Living Hope was a safe place to share. It was a place to be challenged. It was a place to cry and sometimes yell and scream and also laugh and share and live life with people who wanted to see me succeed.
Through that time of healing and walking out the truth, I learned that freedom is real and change is possible. I came to a place where I started dealing with other sin issues. Moving on to other areas of brokenness. I learned that there was more to my Christian life than just trying not to sin. And just when things were really finally stable and good and under control, God said, okay now let’s move forward.
What?? God, what do you mean? There’s more? I’m happy to just be straight? How can there be more?? I’m not sure I want there to be more, I’m kind of okay with things being just kind of okay!
The next step in my journey was the mission field. I sold everything I owned and quit my job and moved to Brazil.
Now I am not saying there is a magic formula of Living Hope for 3 years and BAM you’re a missionary. I’m not saying after 3 years you are magically healed. There is no ABC you’re free. The goal is to press into Christ so He can heal you and hold you and lead you into the life He has for YOU. My road happened to lead to Brazil. I served in the mission field for 2 years in Brazil and faced so many new and difficult challenges. It was a wonderful, amazing time. In that time I was able to minister to so many people in so many ways. I also was confronted with more areas of sin in my life and more areas of my self image that needed to be restored. I learned so much and was challenged and stretched and broken and laughed and cried and made memories of a lifetime. We are never done. We always have opportunities to grow and areas of our lives that need healing and cleansing and we will live the rest of our lives learning to be like Christ.

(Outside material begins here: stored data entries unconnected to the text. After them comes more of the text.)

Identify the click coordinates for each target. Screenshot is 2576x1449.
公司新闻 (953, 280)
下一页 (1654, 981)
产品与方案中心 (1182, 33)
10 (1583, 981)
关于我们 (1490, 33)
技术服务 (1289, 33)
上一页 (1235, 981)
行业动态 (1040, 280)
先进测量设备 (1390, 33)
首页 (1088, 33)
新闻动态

During my 2 years in Brazil, I also happened to meet an amazing Brazilian man named Diogo. And the next great adventure God lead me into was marriage. Marriage was not a part of my plan when I went to Brazil. It was one of the last things on my mind, but when it came together it was so right and wonderful.

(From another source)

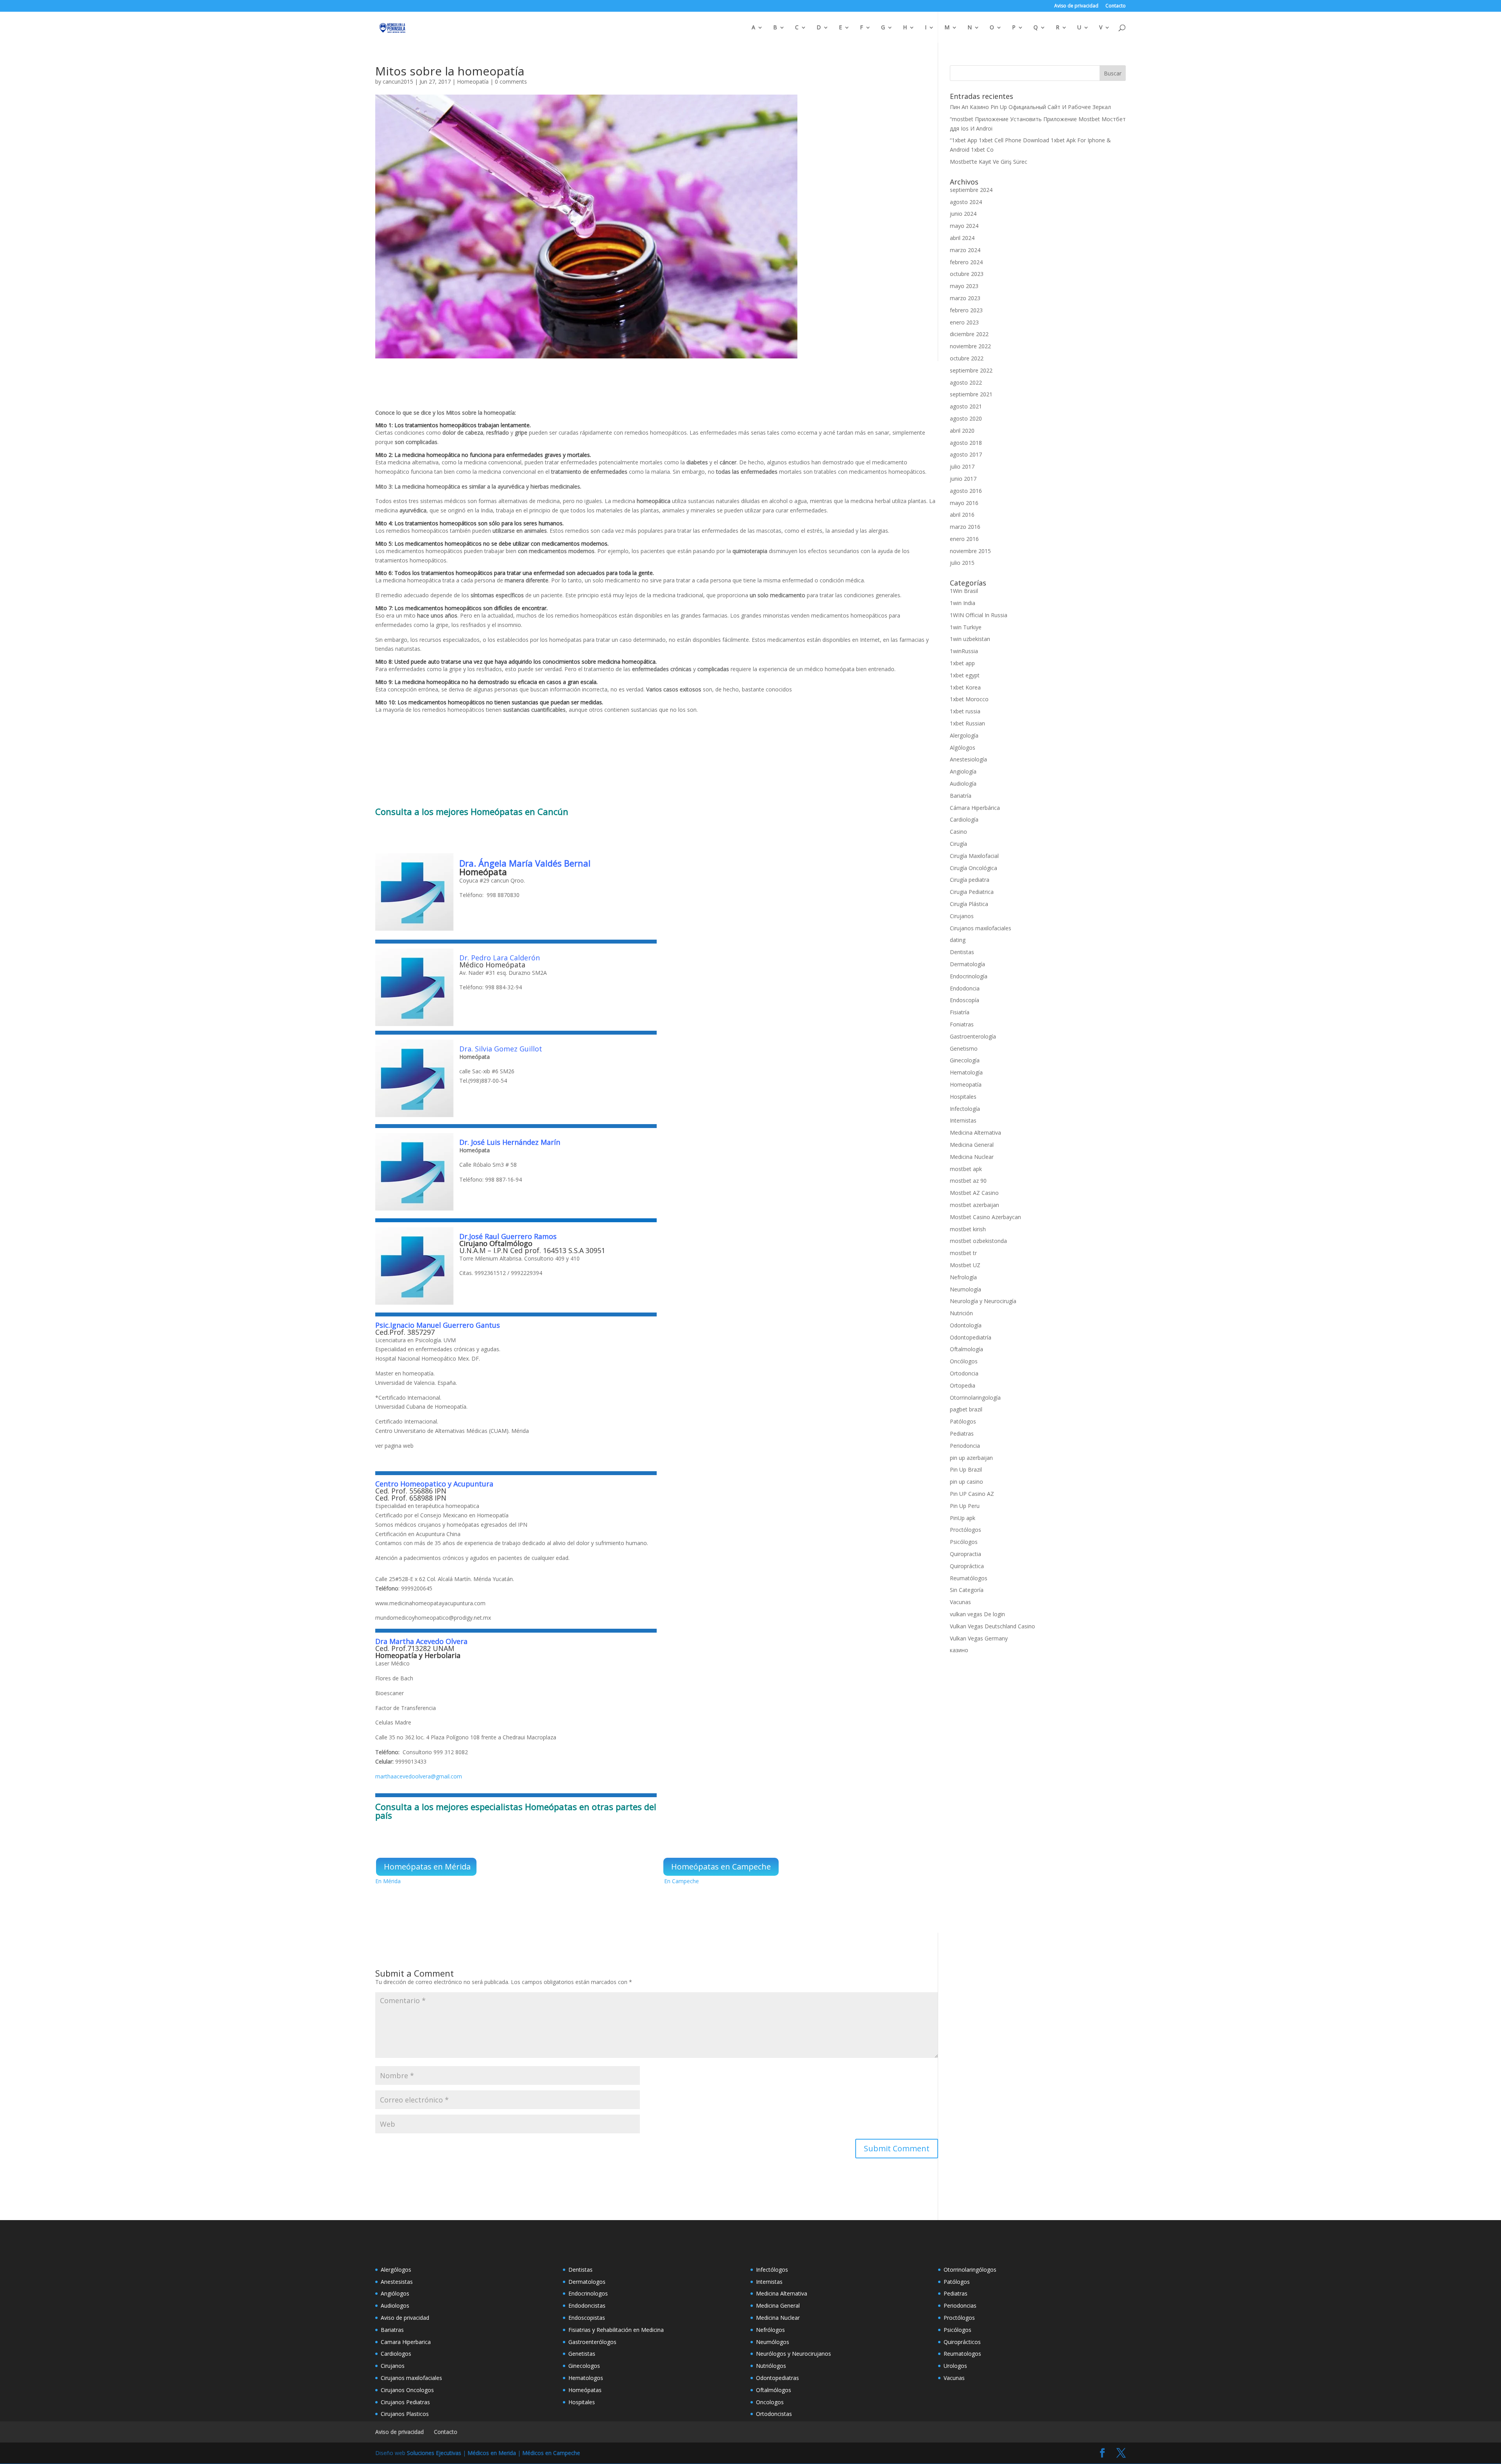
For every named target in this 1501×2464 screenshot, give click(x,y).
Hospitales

I have been married for almost 3 years now. My husband and I moved to the States shortly after we married and took a break from the mission field to work on our marriage and be a part of a local church and serve in our community.
Marriage has challenged me even further than I could’ve imagined. SO much of the healing God did in my time with Living Hope and in the mission field was absolutely essential for me to start down the road of marriage. I needed to truly learn who God said I was before I could be with someone else. I want to kind of wrap up here by saying I am far from done. I am not perfect. I am no better or worse than any of you here. I am a work in progress, I am a child of the King, and I am still working on and walking out the work God is doing in my life.
I want to tell you, if you have any doubts tonight, that freedom is real and change is possible. I am living it.
I want to thank Living Hope for allowing themselves to be used by God to help change my life.